Exercise description: Every entry must be transcribed exactly as written.

(Items from a data source)
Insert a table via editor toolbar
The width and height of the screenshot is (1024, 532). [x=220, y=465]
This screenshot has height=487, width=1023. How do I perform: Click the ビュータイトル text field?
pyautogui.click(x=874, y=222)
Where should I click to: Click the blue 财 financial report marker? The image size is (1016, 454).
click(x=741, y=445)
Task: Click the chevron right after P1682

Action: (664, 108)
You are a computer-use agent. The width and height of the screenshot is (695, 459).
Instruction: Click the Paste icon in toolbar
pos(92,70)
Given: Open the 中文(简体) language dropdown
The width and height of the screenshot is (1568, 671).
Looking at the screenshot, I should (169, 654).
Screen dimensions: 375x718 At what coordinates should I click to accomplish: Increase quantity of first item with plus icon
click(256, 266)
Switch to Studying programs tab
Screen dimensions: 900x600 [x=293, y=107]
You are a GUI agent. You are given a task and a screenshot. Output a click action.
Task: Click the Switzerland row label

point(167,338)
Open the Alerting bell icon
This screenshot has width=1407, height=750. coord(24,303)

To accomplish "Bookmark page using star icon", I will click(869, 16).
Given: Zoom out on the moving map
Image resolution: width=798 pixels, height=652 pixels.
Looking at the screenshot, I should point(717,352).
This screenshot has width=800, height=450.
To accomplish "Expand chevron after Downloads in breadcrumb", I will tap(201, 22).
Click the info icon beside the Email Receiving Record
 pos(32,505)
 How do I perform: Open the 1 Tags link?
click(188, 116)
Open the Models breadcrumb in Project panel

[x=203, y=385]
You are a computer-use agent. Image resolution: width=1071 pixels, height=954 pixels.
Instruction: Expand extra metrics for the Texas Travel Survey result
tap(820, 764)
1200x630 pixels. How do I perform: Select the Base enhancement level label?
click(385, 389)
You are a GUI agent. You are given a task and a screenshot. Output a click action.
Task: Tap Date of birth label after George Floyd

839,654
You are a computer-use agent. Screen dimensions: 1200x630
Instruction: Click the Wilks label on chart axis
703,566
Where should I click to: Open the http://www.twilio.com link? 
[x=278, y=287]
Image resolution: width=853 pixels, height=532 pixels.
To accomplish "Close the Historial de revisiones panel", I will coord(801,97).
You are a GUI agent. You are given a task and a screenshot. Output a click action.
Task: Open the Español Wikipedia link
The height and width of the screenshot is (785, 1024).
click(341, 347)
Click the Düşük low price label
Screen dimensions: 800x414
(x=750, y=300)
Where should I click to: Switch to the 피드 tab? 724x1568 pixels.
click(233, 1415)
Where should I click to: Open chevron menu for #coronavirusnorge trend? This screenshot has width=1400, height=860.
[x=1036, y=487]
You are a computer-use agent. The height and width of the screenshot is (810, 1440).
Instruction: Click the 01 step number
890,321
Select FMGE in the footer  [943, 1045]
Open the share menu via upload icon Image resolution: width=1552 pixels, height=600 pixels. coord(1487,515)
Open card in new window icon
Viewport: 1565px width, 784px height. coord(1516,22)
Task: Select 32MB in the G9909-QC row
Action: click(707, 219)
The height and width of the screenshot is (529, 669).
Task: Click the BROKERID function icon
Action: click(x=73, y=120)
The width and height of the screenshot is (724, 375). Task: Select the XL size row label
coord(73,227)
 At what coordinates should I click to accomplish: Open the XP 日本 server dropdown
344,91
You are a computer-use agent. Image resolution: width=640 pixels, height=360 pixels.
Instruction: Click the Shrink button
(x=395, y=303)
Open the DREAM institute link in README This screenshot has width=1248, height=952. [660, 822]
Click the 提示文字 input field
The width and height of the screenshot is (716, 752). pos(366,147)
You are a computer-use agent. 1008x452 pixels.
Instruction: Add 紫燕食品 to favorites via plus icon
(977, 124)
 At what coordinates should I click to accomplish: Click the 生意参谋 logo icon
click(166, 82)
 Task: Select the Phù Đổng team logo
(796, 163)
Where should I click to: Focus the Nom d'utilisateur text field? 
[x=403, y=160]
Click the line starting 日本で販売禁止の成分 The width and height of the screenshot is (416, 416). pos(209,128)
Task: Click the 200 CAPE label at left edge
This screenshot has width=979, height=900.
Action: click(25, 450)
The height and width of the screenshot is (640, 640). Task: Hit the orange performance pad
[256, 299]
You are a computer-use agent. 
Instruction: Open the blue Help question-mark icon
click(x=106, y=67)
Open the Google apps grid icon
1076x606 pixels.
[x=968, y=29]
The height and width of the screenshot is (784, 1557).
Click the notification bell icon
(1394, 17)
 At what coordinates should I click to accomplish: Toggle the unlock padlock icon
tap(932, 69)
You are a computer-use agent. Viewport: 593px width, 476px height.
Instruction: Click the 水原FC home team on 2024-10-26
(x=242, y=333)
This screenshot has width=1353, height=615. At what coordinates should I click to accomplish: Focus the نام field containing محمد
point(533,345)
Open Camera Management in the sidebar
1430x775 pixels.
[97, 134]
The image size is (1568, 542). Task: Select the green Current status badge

Problem solution:
Insert a table via editor toolbar
The width and height of the screenshot is (1024, 532). [x=220, y=465]
This screenshot has height=487, width=1023. How do I perform: Click the ビュータイトル text field?
pyautogui.click(x=874, y=222)
Where should I click to: Click the blue 财 financial report marker? The image size is (1016, 454).
click(x=741, y=445)
Task: Click the chevron right after P1682

Action: (664, 108)
You are a computer-use agent. The width and height of the screenshot is (695, 459).
Instruction: Click the Paste icon in toolbar
pos(92,70)
Given: Open the 中文(简体) language dropdown
The width and height of the screenshot is (1568, 671).
Looking at the screenshot, I should (169, 654).
Screen dimensions: 375x718 At what coordinates should I click to accomplish: Increase quantity of first item with plus icon
click(256, 266)
Switch to Studying programs tab
Screen dimensions: 900x600 [x=293, y=107]
You are a GUI agent. You are given a task and a screenshot. Output a click action.
Task: Click the Switzerland row label

point(167,338)
Open the Alerting bell icon
This screenshot has width=1407, height=750. coord(24,303)

To accomplish "Bookmark page using star icon", I will click(869, 16).
Given: Zoom out on the moving map
Image resolution: width=798 pixels, height=652 pixels.
Looking at the screenshot, I should point(717,352).
This screenshot has width=800, height=450.
To accomplish "Expand chevron after Downloads in breadcrumb", I will tap(201, 22).
Click the info icon beside the Email Receiving Record
 pos(32,505)
 How do I perform: Open the 1 Tags link?
click(188, 116)
Open the Models breadcrumb in Project panel

[x=203, y=385]
You are a computer-use agent. Image resolution: width=1071 pixels, height=954 pixels.
Instruction: Expand extra metrics for the Texas Travel Survey result
tap(820, 764)
1200x630 pixels. How do I perform: Select the Base enhancement level label?
click(385, 389)
You are a GUI agent. You are given a task and a screenshot. Output a click action.
Task: Tap Date of birth label after George Floyd

839,654
You are a computer-use agent. Screen dimensions: 1200x630
Instruction: Click the Wilks label on chart axis
703,566
Where should I click to: Open the http://www.twilio.com link? 
[x=278, y=287]
Image resolution: width=853 pixels, height=532 pixels.
To accomplish "Close the Historial de revisiones panel", I will coord(801,97).
You are a GUI agent. You are given a task and a screenshot. Output a click action.
Task: Open the Español Wikipedia link
The height and width of the screenshot is (785, 1024).
click(341, 347)
Click the Düşük low price label
Screen dimensions: 800x414
(x=750, y=300)
Where should I click to: Switch to the 피드 tab? 724x1568 pixels.
click(233, 1415)
Where should I click to: Open chevron menu for #coronavirusnorge trend? This screenshot has width=1400, height=860.
[x=1036, y=487]
You are a computer-use agent. The height and width of the screenshot is (810, 1440).
Instruction: Click the 01 step number
890,321
Select FMGE in the footer  [943, 1045]
Open the share menu via upload icon Image resolution: width=1552 pixels, height=600 pixels. coord(1487,515)
Open card in new window icon
Viewport: 1565px width, 784px height. coord(1516,22)
Task: Select 32MB in the G9909-QC row
Action: click(707, 219)
The height and width of the screenshot is (529, 669).
Task: Click the BROKERID function icon
Action: click(x=73, y=120)
The width and height of the screenshot is (724, 375). Task: Select the XL size row label
coord(73,227)
 At what coordinates should I click to accomplish: Open the XP 日本 server dropdown
344,91
You are a computer-use agent. Image resolution: width=640 pixels, height=360 pixels.
Instruction: Click the Shrink button
(x=395, y=303)
Open the DREAM institute link in README This screenshot has width=1248, height=952. [660, 822]
Click the 提示文字 input field
The width and height of the screenshot is (716, 752). pos(366,147)
You are a computer-use agent. 1008x452 pixels.
Instruction: Add 紫燕食品 to favorites via plus icon
(977, 124)
 At what coordinates should I click to accomplish: Click the 生意参谋 logo icon
click(166, 82)
 Task: Select the Phù Đổng team logo
(796, 163)
Where should I click to: Focus the Nom d'utilisateur text field? 
[x=403, y=160]
Click the line starting 日本で販売禁止の成分 The width and height of the screenshot is (416, 416). pos(209,128)
Task: Click the 200 CAPE label at left edge
This screenshot has width=979, height=900.
Action: click(25, 450)
The height and width of the screenshot is (640, 640). Task: Hit the orange performance pad
[256, 299]
You are a computer-use agent. 
Instruction: Open the blue Help question-mark icon
click(x=106, y=67)
Open the Google apps grid icon
1076x606 pixels.
[x=968, y=29]
The height and width of the screenshot is (784, 1557).
Click the notification bell icon
(1394, 17)
 At what coordinates should I click to accomplish: Toggle the unlock padlock icon
tap(932, 69)
You are a computer-use agent. Viewport: 593px width, 476px height.
Instruction: Click the 水原FC home team on 2024-10-26
(x=242, y=333)
This screenshot has width=1353, height=615. At what coordinates should I click to accomplish: Focus the نام field containing محمد
point(533,345)
Open Camera Management in the sidebar
1430x775 pixels.
[97, 134]
The image size is (1568, 542). Task: Select the green Current status badge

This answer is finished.